Many government contractors, like other private enterprises, invest heavily in research and development (R&D) to improve the products and services they offer, in hopes of better meeting their customers’ needs. When those R&D efforts are “independent” of any particular contract—hence “IR&D” or “IRAD”—the associated costs are properly allocated to the contractor’s indirect cost pools, rather than charged directly to any one customer. This makes good sense, and is reflected in the Federal Acquisition Regulation (FAR) cost principles at 31.205-18, which provides that costs of performing basic or applied research, development, and systems and other concept formulation studies are generally allowable as IR&D so long as they are not “sponsored by a grant or required in the performance of a contract.” This regulatory guidance is vague, though, and years of debating what it really means for R&D efforts to be “required in the performance of a contract” ultimately led to the Federal Circuit’s landmark decision in ATK Thiokol, Inc. v. United States, 598 F.3d 1329 (Fed. Cir. 2010), in which the court held that such costs are properly charged as IR&D unless they are “specifically required” by a contract, rather than merely necessary for successful performance.
For the first time, a federal court has applied this standard in the context of the False Claims Act (FCA). In an opinion published last week, United States ex rel. Steuert v. L3 Harris Technologies, No. 11-cv-3385 (D.N.J. Mar. 31, 2022), the U.S. District of New Jersey held that, to survive dismissal, a plaintiff alleging fraudulent mischarging of IR&D costs in violation of the FCA must plead sufficient facts, with sufficient particularity, to show the contractor knew or recklessly disregarded both (1) costs were being charged to IR&D and (2) those costs were for efforts specifically required by a contract. Because the qui tam relator-plaintiff in Steuert failed to “identify anyone at L3 who knew both that L3 was billing the Government for [R&D] work [as IR&D] and that billing the Government for [such] work was improper,” the court dismissed his claims.
Fraud against the United States is a serious allegation. But one cannot defraud the government by honest accident, and not every cost accounting noncompliance is a false claim. Instead, the FCA requires knowledge of a claim’s falsity, either through actual knowledge or by acting in deliberate ignorance or reckless disregard of the truth. See 31 U.S.C. § 3729(b)(1). This often is referred to as the FCA’s “scienter” requirement. As the court recognized in Steuert, showing a defendant “knew” that false claims were submitted to the government for purposes of scienter requires a plaintiff to establish the defendant knew the claims at issue were false. And when it comes to claiming costs as IR&D, under ATK Thiokol, such claims “are not ‘false’ simply because [a specific customer] informally requested or benefitted from the work underlying the claims.” Instead, scienter under the FCA “depends on whether [a defendant] actually knew that the work underlying its IR&D claims to the Government was ‘specifically required by’ [a particular contract], or recklessly disregarded the fact that bills to the Government were generated by work ‘specifically required by’ [that contract].” Thus, to meet the heightened pleading standards for fraud allegations under Federal Rule of Civil Procedure 9(b), the government or a qui tam relator must plead particular facts sufficient to plausibly establish such knowledge.
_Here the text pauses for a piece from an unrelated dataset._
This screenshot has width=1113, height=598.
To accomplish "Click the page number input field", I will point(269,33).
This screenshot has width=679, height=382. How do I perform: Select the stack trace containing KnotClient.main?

The district court’s opinion marks a significant positive development in the law for its affirmation of the principles in ATK Thiokol and their applicability under the FCA. IR&D should be encouraged, not deterred; it spreads costs equitably among customers (within and without the government) and creates incentives for private investment in government technology, reducing taxpayer burden for what are often high-risk projects. The FAR cost principles and the standard established by ATK Thiokol—and now also as applied under Steuert—foster this goal, even as government officials and the growing qui tam plaintiffs’ bar too often forget it.